Coplanar face merging - OPTIMIZED!

onimatrix · **Joined:** Wed Dec 08, 2010 5:54 am **Posts:** 27

Hi!

I made a coplanar face merging function that takes your favorite cubic extracted mesh and simplifies it leaving an average of 17% of the poly count.

This helps a lot both when rendering and when serializing the mesh to a file (So the mesh extractor doesn't slow things down).

As examples, I have this pics to show you:

This mesh here was composed of 3120 triangles, now it's made of 501 quads. (16% ratio)

This other mesh was composed of 5274 triangles, now it's made of 947 quads. (17% ratio)

I know that comparing tris with quads is unfair, but it's still a great way to minimize game data (And lighting fast, 2 seconds to merge 5000 quads).

Well, here's the code for you all =D
Please note that, while you'll still be using the vertex data in the surface mesh, the indices are now filling a vector<Quad>.
Also, I'm using PositionMaterialNormal vertexType. Sorry

DoCoplanarMerge returns the number of successful merging operations done in that pass.
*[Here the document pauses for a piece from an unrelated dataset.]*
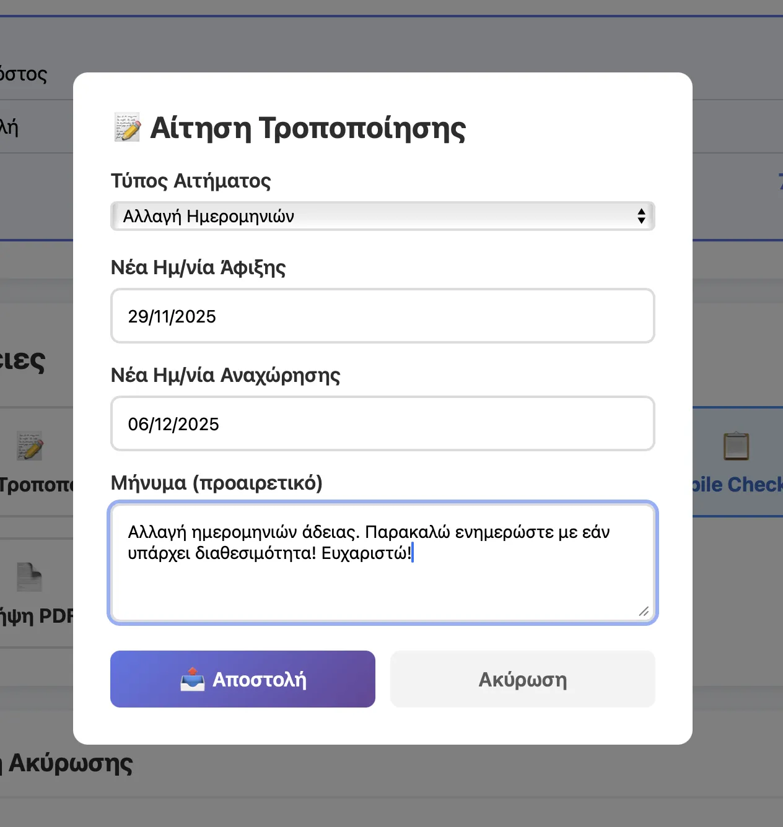
Task: Click the 29/11/2025 arrival date text
Action: tap(172, 316)
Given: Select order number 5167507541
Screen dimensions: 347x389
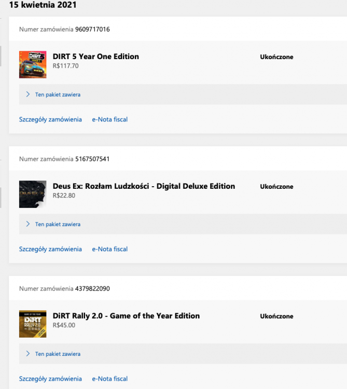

I call it until no more merging can be done

.h

Code:

struct Quad
{
   uint32_t s_idx[4];
};

vector<Quad>      c_quads;

void OptimizeMesh(void);
int DoCoplanarMerge(void);

.cpp

Code:

   void PolyvoxModel::OptimizeMesh(void){
      
      const vector<uint32_t>& vecIndices = c_surfaceMesh->getIndices();
      const vector<PolyVox::PositionMaterialNormal>& vecVertices = c_surfaceMesh->getVertices();

      // FOR EVERY TWO TRIS, MAKE A QUAD
      for(uint32_t l_triWalk = 0; l_triWalk < vecIndices.size(); l_triWalk += 6)
      {
         uint32_t l_triA = l_triWalk;
         uint32_t l_triB = l_triWalk + 3;

         if ((vecIndices[l_triA + 1] == vecIndices[l_triB]) &&
            (vecIndices[l_triA + 2] == vecIndices[l_triB + 2]))
         {
            Quad l_newQuad;

            l_newQuad.s_idx[0] = vecIndices[l_triA];
            l_newQuad.s_idx[1] = vecIndices[l_triA + 1];
            l_newQuad.s_idx[2] = vecIndices[l_triB + 1];
            l_newQuad.s_idx[3] = vecIndices[l_triA + 2];

            c_quads.push_back(l_newQuad);
         }
         else if (   (vecIndices[l_triA + 1] == vecIndices[l_triB + 1]) &&
                  (vecIndices[l_triA + 2] == vecIndices[l_triB]))
         {
            Quad l_newQuad;

            l_newQuad.s_idx[0] = vecIndices[l_triA];
            l_newQuad.s_idx[1] = vecIndices[l_triA + 1];
            l_newQuad.s_idx[2] = vecIndices[l_triB + 2];
            l_newQuad.s_idx[3] = vecIndices[l_triA + 2];

            c_quads.push_back(l_newQuad);
         }
      }

      int l_totalMerges = 0;
      int l_passMerges = 0;
      do{
         l_passMerges = DoCoplanarMerge();
         l_totalMerges += l_passMerges;
      } while(l_passMerges);

      PrepareOptimizedDisplayList();
   }

int PolyvoxModel::DoCoplanarMerge(void){

      const vector<PolyVox::PositionMaterialNormal>& vecVertices = c_surfaceMesh->getVertices();

      // MERGE ADYACENT QUADS
      vector<Quad> l_quadsByPlane[6];
      enum{
         eUp, eDown, eLeft, eRight, eForward, eBackward, ePlaneCount
      };

      for (int l_quadWalk = 0; l_quadWalk < c_quads.size(); l_quadWalk++){

         PolyVox::Vector3DFloat l_normal = vecVertices[c_quads[l_quadWalk].s_idx[0]].getNormal();

         if (l_normal.getX() == 1)      l_quadsByPlane[eRight].push_back(c_quads[l_quadWalk]);
         else if (l_normal.getX() == -1) l_quadsByPlane[eLeft].push_back(c_quads[l_quadWalk]);
         else if (l_normal.getY() == 1)   l_quadsByPlane[eUp].push_back(c_quads[l_quadWalk]);
         else if (l_normal.getY() == -1) l_quadsByPlane[eDown].push_back(c_quads[l_quadWalk]);
         else if (l_normal.getZ() == 1)   l_quadsByPlane[eForward].push_back(c_quads[l_quadWalk]);
         else if (l_normal.getZ() == -1) l_quadsByPlane[eBackward].push_back(c_quads[l_quadWalk]);
      }

      c_quads.clear();

      // CHECK IF ANY TWO QUADS SHARE TWO VERTICES, MERGE THEM!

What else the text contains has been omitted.